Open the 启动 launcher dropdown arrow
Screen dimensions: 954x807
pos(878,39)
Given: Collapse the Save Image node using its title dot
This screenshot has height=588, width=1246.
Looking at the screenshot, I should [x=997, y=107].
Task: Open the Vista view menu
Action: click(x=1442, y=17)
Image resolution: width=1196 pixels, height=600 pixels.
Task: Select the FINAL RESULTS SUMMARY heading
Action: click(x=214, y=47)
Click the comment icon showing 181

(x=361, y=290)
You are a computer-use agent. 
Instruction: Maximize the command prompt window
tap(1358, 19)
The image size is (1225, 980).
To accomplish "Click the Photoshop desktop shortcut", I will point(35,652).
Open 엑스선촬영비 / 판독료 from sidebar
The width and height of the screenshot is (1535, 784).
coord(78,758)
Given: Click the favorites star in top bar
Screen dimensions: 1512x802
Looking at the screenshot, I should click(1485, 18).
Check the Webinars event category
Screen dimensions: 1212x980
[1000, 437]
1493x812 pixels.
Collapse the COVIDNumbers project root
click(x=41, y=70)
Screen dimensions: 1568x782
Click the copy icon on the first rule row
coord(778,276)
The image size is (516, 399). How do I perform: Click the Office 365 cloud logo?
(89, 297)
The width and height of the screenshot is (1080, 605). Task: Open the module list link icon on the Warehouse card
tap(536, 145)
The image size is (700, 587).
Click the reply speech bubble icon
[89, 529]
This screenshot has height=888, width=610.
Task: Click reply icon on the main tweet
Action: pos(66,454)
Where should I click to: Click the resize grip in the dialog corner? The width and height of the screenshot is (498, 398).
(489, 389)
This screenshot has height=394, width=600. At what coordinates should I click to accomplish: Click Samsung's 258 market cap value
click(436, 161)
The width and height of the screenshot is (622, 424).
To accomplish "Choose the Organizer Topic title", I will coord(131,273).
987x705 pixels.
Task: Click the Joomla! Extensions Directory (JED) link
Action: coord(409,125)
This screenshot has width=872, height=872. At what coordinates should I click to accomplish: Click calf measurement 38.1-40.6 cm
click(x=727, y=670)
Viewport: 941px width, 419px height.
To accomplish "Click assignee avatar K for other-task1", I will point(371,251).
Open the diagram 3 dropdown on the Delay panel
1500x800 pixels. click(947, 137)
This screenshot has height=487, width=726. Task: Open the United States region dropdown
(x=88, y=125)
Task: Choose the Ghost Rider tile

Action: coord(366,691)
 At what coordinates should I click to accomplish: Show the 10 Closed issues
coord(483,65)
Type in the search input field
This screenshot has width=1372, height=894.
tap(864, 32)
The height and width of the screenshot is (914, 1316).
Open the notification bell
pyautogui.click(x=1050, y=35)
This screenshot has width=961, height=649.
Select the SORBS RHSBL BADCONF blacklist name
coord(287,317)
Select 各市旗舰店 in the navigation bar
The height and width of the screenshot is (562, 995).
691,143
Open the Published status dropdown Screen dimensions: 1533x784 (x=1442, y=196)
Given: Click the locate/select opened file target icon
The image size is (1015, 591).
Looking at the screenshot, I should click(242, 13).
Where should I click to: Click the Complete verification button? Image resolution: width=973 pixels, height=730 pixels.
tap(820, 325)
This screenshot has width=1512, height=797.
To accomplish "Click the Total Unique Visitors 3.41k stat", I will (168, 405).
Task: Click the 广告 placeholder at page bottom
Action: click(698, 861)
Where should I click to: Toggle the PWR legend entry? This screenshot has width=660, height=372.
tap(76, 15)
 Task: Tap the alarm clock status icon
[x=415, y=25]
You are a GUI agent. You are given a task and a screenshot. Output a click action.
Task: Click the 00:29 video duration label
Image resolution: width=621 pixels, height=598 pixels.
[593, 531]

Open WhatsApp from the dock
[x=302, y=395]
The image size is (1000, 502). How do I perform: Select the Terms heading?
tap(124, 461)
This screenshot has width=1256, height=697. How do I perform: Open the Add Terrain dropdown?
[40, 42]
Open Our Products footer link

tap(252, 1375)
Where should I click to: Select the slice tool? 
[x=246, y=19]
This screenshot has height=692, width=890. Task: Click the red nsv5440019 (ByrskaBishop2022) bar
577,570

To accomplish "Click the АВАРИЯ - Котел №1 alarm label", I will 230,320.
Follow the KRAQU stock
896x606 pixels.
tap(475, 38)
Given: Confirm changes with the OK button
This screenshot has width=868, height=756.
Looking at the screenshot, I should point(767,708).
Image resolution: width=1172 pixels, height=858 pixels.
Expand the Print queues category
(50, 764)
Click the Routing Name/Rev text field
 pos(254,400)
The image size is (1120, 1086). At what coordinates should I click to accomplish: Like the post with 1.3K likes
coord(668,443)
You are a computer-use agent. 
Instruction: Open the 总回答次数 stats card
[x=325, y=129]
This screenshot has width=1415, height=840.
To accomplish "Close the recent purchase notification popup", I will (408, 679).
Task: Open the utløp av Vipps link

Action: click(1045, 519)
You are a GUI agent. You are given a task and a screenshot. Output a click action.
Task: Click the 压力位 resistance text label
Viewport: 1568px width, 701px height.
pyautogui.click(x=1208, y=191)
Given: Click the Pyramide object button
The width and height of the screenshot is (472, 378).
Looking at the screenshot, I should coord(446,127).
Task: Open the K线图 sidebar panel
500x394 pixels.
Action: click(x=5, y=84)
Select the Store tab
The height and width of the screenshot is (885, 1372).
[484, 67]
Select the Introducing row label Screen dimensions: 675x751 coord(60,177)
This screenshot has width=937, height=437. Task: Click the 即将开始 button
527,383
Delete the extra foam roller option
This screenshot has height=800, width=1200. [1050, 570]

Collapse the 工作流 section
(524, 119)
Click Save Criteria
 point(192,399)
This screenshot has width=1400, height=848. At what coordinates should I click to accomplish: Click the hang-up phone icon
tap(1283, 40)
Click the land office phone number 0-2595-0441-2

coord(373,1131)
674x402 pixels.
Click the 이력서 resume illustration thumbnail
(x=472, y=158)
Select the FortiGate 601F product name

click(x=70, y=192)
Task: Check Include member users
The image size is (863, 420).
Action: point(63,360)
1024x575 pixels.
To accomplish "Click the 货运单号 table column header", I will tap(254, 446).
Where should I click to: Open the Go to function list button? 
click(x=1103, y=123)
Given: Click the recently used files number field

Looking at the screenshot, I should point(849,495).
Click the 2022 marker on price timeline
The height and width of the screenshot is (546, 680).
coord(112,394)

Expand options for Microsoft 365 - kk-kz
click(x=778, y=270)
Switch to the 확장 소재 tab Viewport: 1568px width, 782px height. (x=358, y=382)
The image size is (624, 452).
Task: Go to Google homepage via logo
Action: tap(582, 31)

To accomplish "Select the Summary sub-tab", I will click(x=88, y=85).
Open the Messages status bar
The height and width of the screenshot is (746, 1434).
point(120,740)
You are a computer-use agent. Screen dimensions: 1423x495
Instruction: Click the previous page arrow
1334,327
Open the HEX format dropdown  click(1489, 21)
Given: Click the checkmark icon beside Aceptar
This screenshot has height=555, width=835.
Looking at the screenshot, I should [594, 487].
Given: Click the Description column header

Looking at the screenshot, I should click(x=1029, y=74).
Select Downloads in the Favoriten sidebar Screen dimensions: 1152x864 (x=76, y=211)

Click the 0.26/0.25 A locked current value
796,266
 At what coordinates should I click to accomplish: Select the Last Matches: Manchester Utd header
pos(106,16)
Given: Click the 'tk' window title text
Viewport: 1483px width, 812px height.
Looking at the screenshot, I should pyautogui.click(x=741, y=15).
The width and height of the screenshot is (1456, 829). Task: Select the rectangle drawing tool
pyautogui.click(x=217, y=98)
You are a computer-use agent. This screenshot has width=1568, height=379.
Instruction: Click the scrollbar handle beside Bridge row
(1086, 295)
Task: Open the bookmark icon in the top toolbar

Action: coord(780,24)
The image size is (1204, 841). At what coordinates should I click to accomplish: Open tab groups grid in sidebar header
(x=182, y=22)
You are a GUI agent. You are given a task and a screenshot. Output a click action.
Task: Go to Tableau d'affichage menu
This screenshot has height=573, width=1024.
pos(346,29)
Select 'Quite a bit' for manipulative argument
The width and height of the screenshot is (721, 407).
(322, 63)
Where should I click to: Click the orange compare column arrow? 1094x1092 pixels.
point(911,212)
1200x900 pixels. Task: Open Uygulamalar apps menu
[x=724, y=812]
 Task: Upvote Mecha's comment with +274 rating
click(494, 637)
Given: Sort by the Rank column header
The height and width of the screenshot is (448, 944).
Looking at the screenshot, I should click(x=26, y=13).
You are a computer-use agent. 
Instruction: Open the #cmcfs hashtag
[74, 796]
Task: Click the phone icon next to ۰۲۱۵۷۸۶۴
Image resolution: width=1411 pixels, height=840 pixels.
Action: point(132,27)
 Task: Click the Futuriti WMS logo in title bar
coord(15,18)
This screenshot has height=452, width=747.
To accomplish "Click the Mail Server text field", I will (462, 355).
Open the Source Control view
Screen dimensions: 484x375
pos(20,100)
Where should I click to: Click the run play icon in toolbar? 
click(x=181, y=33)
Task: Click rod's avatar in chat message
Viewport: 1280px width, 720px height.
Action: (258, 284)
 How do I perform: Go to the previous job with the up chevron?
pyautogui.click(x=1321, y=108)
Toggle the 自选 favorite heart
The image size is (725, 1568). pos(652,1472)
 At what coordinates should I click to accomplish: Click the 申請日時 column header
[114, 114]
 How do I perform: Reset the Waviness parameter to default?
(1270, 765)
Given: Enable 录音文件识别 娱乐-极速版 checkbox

**Aim**
Rewrite the records from the line with "How do I perform: Reset" through the end of the records, swapping "Waviness" for "Roughness" and leaving everything else the same.

**Exercise output**
 How do I perform: Reset the Roughness parameter to default?
(1270, 765)
Given: Enable 录音文件识别 娱乐-极速版 checkbox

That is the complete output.